:: TASK INPUT ::

════

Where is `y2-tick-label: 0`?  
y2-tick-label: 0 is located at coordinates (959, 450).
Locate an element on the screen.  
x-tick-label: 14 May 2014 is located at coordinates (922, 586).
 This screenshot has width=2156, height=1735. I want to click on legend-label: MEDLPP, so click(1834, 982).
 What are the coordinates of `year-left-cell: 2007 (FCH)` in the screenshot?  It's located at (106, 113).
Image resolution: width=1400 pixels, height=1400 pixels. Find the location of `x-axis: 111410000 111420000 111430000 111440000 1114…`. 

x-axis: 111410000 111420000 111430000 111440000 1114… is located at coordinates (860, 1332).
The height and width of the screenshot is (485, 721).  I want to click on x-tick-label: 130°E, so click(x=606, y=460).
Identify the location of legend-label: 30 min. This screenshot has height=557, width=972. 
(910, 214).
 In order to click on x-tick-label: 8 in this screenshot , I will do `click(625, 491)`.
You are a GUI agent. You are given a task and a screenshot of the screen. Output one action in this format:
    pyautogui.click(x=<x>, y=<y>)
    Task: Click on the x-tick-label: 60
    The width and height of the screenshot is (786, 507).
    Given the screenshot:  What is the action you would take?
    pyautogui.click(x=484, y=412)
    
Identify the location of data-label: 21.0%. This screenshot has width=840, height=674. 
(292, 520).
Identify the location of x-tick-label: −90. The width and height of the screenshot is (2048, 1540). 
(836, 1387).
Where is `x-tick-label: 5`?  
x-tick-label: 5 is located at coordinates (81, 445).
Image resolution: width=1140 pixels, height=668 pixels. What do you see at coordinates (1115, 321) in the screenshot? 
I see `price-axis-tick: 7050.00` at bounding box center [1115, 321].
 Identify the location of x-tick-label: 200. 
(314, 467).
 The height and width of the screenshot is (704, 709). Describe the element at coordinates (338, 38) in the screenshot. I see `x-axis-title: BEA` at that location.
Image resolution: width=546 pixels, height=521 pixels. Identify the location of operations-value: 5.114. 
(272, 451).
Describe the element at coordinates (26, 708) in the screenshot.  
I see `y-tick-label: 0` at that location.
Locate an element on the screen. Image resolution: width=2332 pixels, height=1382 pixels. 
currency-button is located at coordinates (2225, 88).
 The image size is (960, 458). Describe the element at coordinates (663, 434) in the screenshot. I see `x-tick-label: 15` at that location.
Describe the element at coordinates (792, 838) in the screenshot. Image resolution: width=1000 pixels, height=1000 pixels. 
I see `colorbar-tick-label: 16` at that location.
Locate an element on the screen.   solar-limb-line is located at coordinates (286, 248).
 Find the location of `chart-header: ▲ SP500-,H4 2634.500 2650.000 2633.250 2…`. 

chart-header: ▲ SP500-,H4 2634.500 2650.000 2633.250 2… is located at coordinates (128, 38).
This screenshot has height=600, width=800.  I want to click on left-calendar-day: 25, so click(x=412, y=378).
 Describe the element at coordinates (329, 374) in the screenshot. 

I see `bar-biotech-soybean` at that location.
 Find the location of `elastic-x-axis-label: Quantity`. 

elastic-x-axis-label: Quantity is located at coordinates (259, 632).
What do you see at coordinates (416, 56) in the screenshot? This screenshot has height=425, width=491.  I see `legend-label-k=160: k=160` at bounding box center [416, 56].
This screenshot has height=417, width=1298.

════

:: WRITTEN TASK ::
Reproduce every one of the records above verbatim, without alteration.

:: EXERCISE RESPONSE ::
Where is `y2-tick-label: 0`?  
y2-tick-label: 0 is located at coordinates (959, 450).
Locate an element on the screen.  
x-tick-label: 14 May 2014 is located at coordinates (922, 586).
 This screenshot has width=2156, height=1735. I want to click on legend-label: MEDLPP, so click(1834, 982).
 What are the coordinates of `year-left-cell: 2007 (FCH)` in the screenshot?  It's located at (106, 113).
Image resolution: width=1400 pixels, height=1400 pixels. Find the location of `x-axis: 111410000 111420000 111430000 111440000 1114…`. 

x-axis: 111410000 111420000 111430000 111440000 1114… is located at coordinates (860, 1332).
The height and width of the screenshot is (485, 721).  I want to click on x-tick-label: 130°E, so click(x=606, y=460).
Identify the location of legend-label: 30 min. This screenshot has height=557, width=972. 
(910, 214).
 In order to click on x-tick-label: 8 in this screenshot , I will do `click(625, 491)`.
You are a GUI agent. You are given a task and a screenshot of the screen. Output one action in this format:
    pyautogui.click(x=<x>, y=<y>)
    Task: Click on the x-tick-label: 60
    The width and height of the screenshot is (786, 507).
    Given the screenshot:  What is the action you would take?
    pyautogui.click(x=484, y=412)
    
Identify the location of data-label: 21.0%. This screenshot has width=840, height=674. 
(292, 520).
Identify the location of x-tick-label: −90. The width and height of the screenshot is (2048, 1540). 
(836, 1387).
Where is `x-tick-label: 5`?  
x-tick-label: 5 is located at coordinates (81, 445).
Image resolution: width=1140 pixels, height=668 pixels. What do you see at coordinates (1115, 321) in the screenshot? 
I see `price-axis-tick: 7050.00` at bounding box center [1115, 321].
 Identify the location of x-tick-label: 200. 
(314, 467).
 The height and width of the screenshot is (704, 709). Describe the element at coordinates (338, 38) in the screenshot. I see `x-axis-title: BEA` at that location.
Image resolution: width=546 pixels, height=521 pixels. Identify the location of operations-value: 5.114. 
(272, 451).
Describe the element at coordinates (26, 708) in the screenshot.  
I see `y-tick-label: 0` at that location.
Locate an element on the screen. Image resolution: width=2332 pixels, height=1382 pixels. 
currency-button is located at coordinates (2225, 88).
 The image size is (960, 458). Describe the element at coordinates (663, 434) in the screenshot. I see `x-tick-label: 15` at that location.
Describe the element at coordinates (792, 838) in the screenshot. Image resolution: width=1000 pixels, height=1000 pixels. 
I see `colorbar-tick-label: 16` at that location.
Locate an element on the screen.   solar-limb-line is located at coordinates (286, 248).
 Find the location of `chart-header: ▲ SP500-,H4 2634.500 2650.000 2633.250 2…`. 

chart-header: ▲ SP500-,H4 2634.500 2650.000 2633.250 2… is located at coordinates (128, 38).
This screenshot has height=600, width=800.  I want to click on left-calendar-day: 25, so click(x=412, y=378).
 Describe the element at coordinates (329, 374) in the screenshot. 

I see `bar-biotech-soybean` at that location.
 Find the location of `elastic-x-axis-label: Quantity`. 

elastic-x-axis-label: Quantity is located at coordinates (259, 632).
What do you see at coordinates (416, 56) in the screenshot? This screenshot has height=425, width=491.  I see `legend-label-k=160: k=160` at bounding box center [416, 56].
This screenshot has height=417, width=1298.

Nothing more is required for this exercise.